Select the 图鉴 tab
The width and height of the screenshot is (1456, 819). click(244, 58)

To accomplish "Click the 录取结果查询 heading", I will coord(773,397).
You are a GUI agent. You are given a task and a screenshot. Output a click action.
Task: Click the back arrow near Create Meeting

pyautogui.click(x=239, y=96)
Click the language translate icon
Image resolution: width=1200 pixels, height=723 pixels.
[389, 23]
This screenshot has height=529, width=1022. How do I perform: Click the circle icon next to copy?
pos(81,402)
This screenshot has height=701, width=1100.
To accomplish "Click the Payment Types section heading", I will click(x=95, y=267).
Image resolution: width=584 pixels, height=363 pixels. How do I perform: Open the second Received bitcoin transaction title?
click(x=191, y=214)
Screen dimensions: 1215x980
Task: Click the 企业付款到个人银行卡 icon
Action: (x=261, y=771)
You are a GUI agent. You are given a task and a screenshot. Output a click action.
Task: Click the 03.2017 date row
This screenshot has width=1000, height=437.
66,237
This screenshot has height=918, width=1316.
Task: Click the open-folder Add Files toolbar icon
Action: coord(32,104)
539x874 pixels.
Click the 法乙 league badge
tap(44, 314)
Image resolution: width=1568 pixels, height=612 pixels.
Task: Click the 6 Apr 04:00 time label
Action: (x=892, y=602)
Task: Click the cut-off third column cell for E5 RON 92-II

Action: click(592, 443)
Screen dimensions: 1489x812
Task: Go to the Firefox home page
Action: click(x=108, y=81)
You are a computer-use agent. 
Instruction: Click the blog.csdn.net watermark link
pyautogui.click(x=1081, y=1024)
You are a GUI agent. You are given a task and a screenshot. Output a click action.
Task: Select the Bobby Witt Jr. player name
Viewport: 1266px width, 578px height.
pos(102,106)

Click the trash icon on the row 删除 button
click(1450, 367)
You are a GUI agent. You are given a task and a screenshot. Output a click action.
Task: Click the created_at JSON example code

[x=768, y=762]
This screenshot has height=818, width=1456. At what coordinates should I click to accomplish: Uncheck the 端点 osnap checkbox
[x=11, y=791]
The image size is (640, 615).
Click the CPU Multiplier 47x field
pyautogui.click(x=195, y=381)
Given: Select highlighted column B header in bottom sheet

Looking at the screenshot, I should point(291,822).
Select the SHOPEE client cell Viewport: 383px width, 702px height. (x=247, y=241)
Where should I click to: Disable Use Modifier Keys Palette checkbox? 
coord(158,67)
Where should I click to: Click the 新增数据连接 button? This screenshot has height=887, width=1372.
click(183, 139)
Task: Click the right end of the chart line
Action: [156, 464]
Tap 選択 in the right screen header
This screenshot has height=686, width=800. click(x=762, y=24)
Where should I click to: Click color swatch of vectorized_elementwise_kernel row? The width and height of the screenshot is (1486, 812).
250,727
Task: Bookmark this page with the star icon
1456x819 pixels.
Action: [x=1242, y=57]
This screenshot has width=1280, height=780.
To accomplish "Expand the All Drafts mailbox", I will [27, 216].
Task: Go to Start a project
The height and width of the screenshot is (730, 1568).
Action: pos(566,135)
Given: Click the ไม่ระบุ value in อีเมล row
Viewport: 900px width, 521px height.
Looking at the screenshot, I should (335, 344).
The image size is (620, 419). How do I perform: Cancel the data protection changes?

· · · · · · ·

◆ DIRECTION
Can you give back all the lines above with "GUI agent" swapped for "screen agent" and nothing else altered?

◆ REPLY
Select the 图鉴 tab
The width and height of the screenshot is (1456, 819). click(244, 58)

To accomplish "Click the 录取结果查询 heading", I will coord(773,397).
You are a screen agent. You are given a task and a screenshot. Output a click action.
Task: Click the back arrow near Create Meeting

pyautogui.click(x=239, y=96)
Click the language translate icon
Image resolution: width=1200 pixels, height=723 pixels.
[389, 23]
This screenshot has height=529, width=1022. How do I perform: Click the circle icon next to copy?
pos(81,402)
This screenshot has height=701, width=1100.
To accomplish "Click the Payment Types section heading", I will click(x=95, y=267).
Image resolution: width=584 pixels, height=363 pixels. How do I perform: Open the second Received bitcoin transaction title?
click(x=191, y=214)
Screen dimensions: 1215x980
Task: Click the 企业付款到个人银行卡 icon
Action: (x=261, y=771)
You are a screen agent. You are given a task and a screenshot. Output a click action.
Task: Click the 03.2017 date row
This screenshot has width=1000, height=437.
66,237
This screenshot has height=918, width=1316.
Task: Click the open-folder Add Files toolbar icon
Action: coord(32,104)
539x874 pixels.
Click the 法乙 league badge
tap(44, 314)
Image resolution: width=1568 pixels, height=612 pixels.
Task: Click the 6 Apr 04:00 time label
Action: (x=892, y=602)
Task: Click the cut-off third column cell for E5 RON 92-II

Action: click(592, 443)
Screen dimensions: 1489x812
Task: Go to the Firefox home page
Action: click(x=108, y=81)
You are a computer-use agent. 
Instruction: Click the blog.csdn.net watermark link
pyautogui.click(x=1081, y=1024)
You are a screen agent. You are given a task and a screenshot. Output a click action.
Task: Select the Bobby Witt Jr. player name
Viewport: 1266px width, 578px height.
pos(102,106)

Click the trash icon on the row 删除 button
click(1450, 367)
You are a screen agent. You are given a task and a screenshot. Output a click action.
Task: Click the created_at JSON example code

[x=768, y=762]
This screenshot has height=818, width=1456. At what coordinates should I click to accomplish: Uncheck the 端点 osnap checkbox
[x=11, y=791]
The image size is (640, 615).
Click the CPU Multiplier 47x field
pyautogui.click(x=195, y=381)
Given: Select highlighted column B header in bottom sheet

Looking at the screenshot, I should point(291,822).
Select the SHOPEE client cell Viewport: 383px width, 702px height. (x=247, y=241)
Where should I click to: Disable Use Modifier Keys Palette checkbox? 
coord(158,67)
Where should I click to: Click the 新增数据连接 button? This screenshot has height=887, width=1372.
click(183, 139)
Task: Click the right end of the chart line
Action: [156, 464]
Tap 選択 in the right screen header
This screenshot has height=686, width=800. click(x=762, y=24)
Where should I click to: Click color swatch of vectorized_elementwise_kernel row? The width and height of the screenshot is (1486, 812).
250,727
Task: Bookmark this page with the star icon
1456x819 pixels.
Action: [x=1242, y=57]
This screenshot has width=1280, height=780.
To accomplish "Expand the All Drafts mailbox", I will [27, 216].
Task: Go to Start a project
The height and width of the screenshot is (730, 1568).
Action: pos(566,135)
Given: Click the ไม่ระบุ value in อีเมล row
Viewport: 900px width, 521px height.
Looking at the screenshot, I should (335, 344).
The image size is (620, 419). How do I perform: Cancel the data protection changes?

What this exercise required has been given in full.